What is required -> Repeat only the lines between the one with "You are a computer-use" and the end of the material below, both ends included. Omit any picture.

Data provided ->
---

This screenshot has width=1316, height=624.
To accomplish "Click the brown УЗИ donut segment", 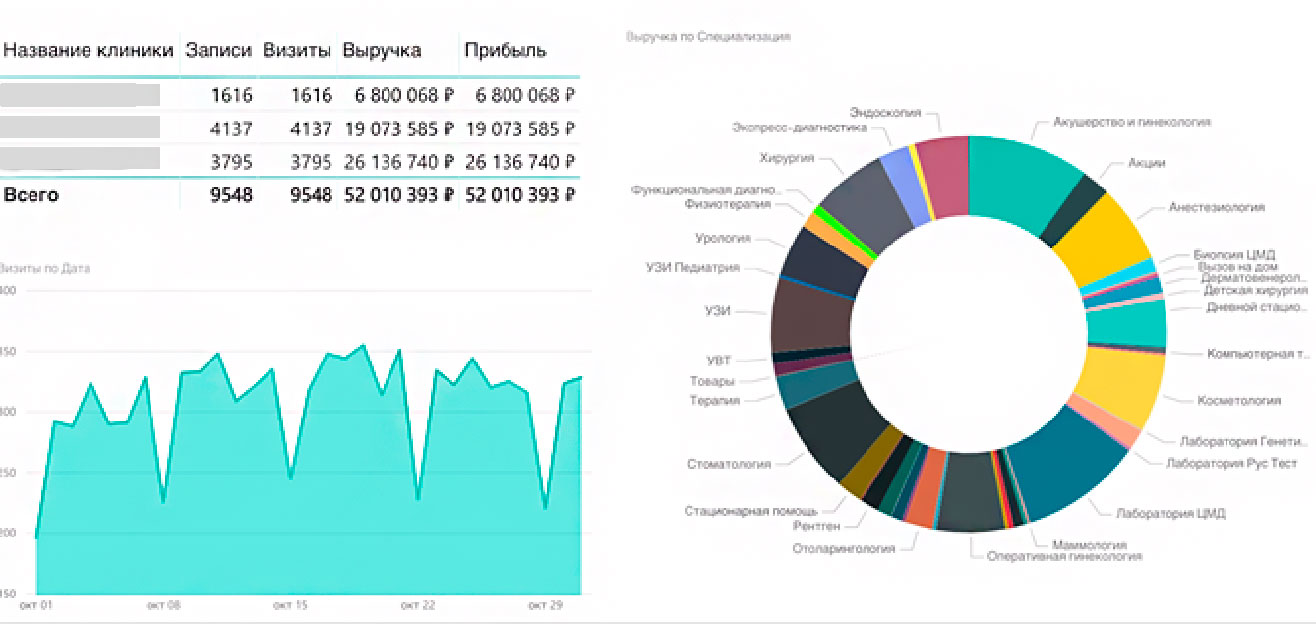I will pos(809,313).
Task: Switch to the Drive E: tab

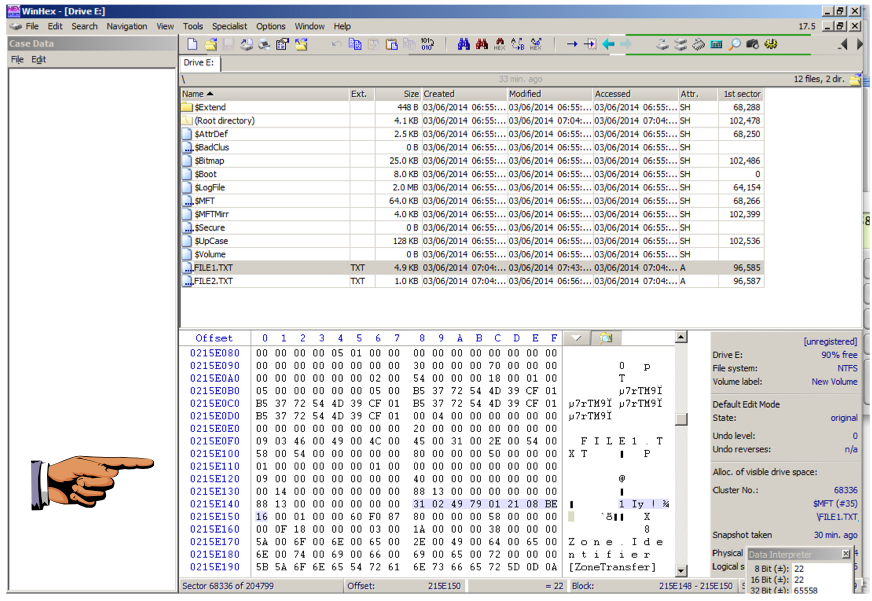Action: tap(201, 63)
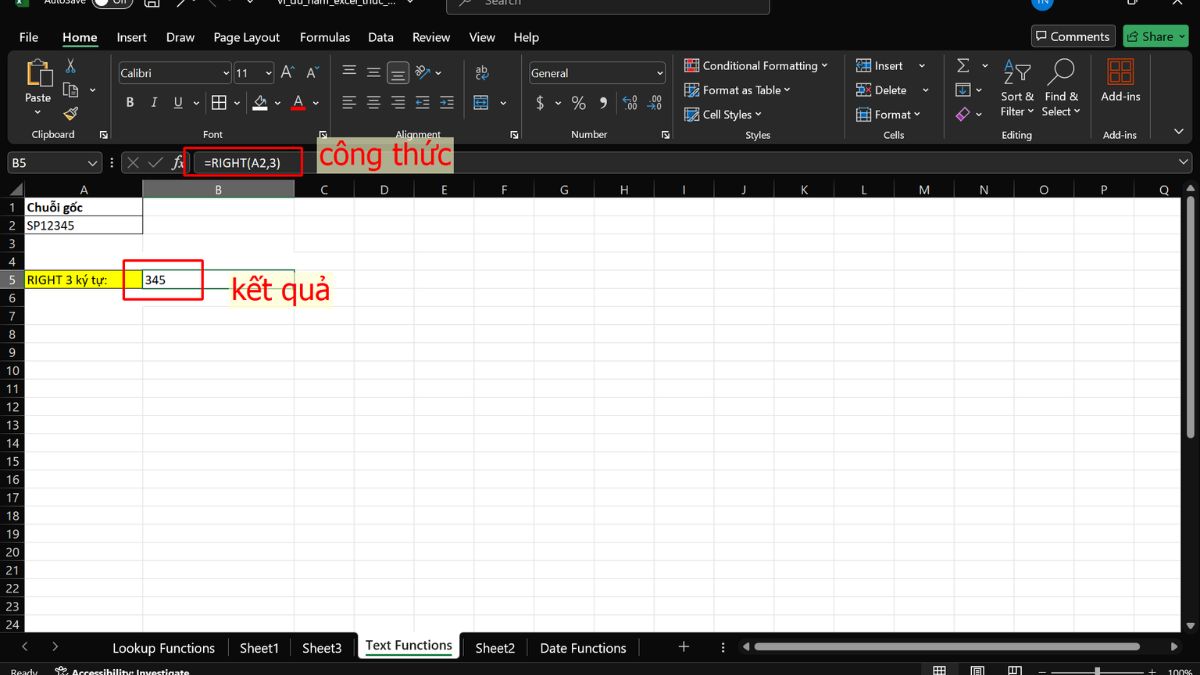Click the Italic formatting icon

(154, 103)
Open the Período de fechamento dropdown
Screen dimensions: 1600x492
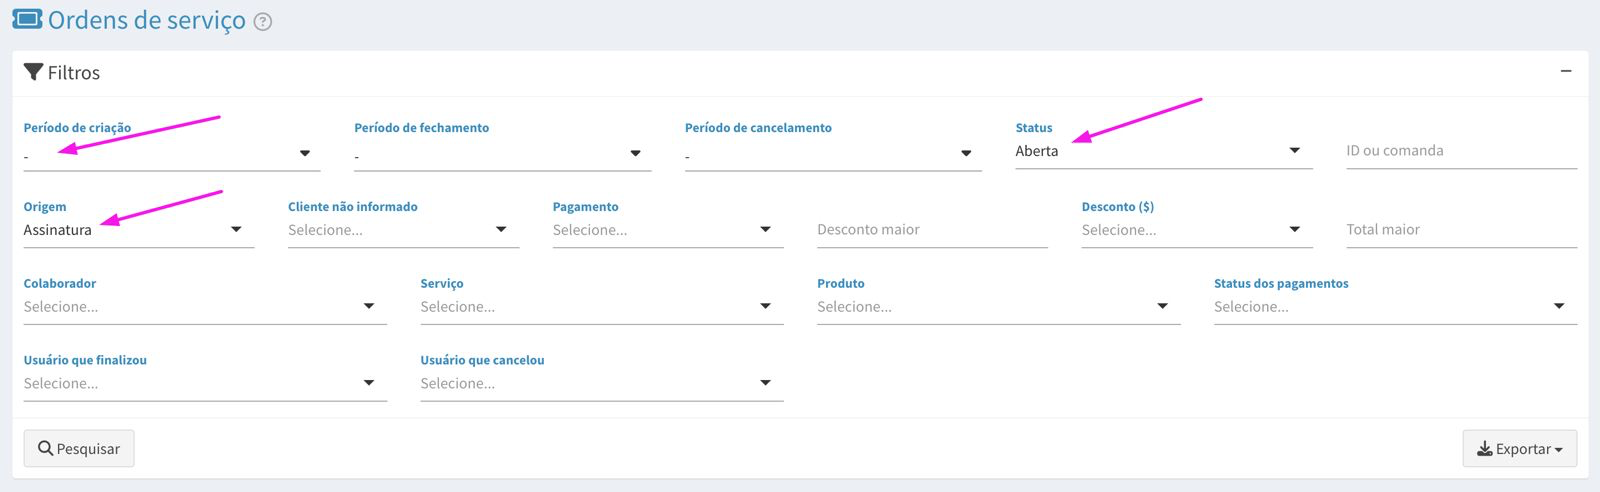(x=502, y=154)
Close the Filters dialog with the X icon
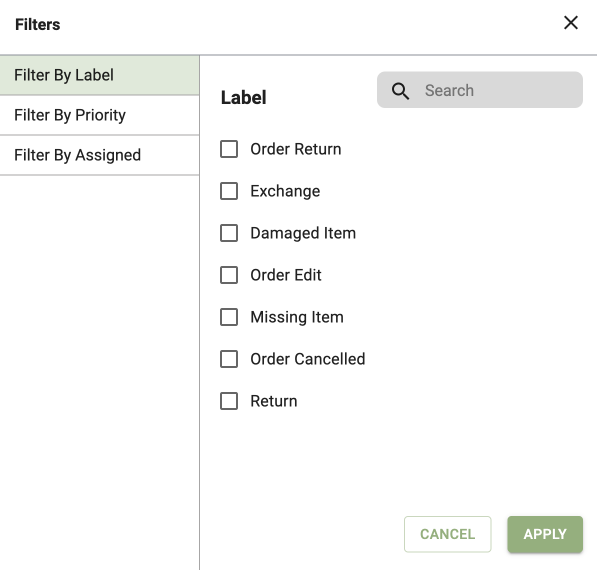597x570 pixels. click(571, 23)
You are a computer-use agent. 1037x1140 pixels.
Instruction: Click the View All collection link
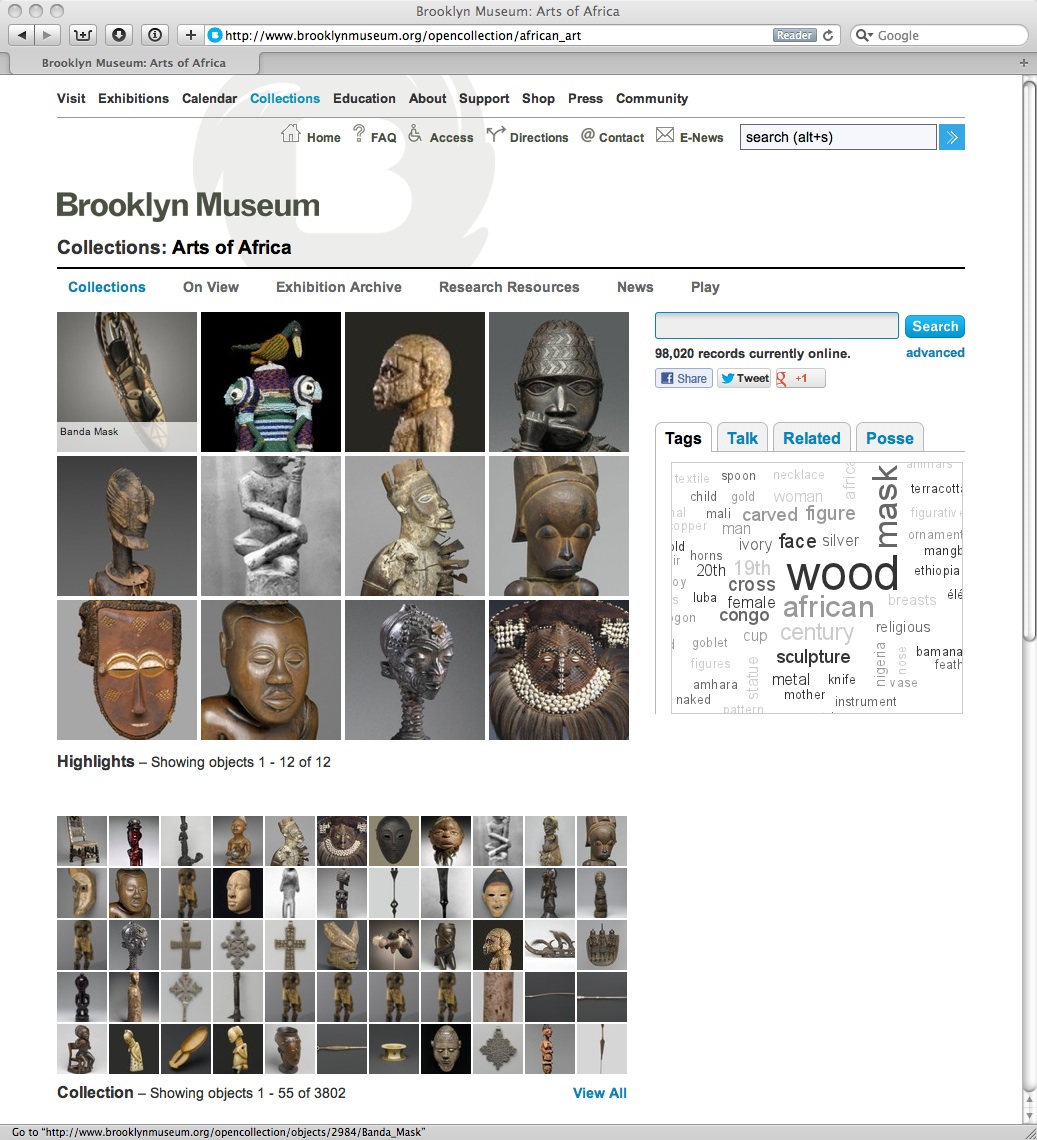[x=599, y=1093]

---

Your solution ->
You are a computer-use agent. 1037x1140 pixels.
Instruction: Click the View All collection link
[x=599, y=1093]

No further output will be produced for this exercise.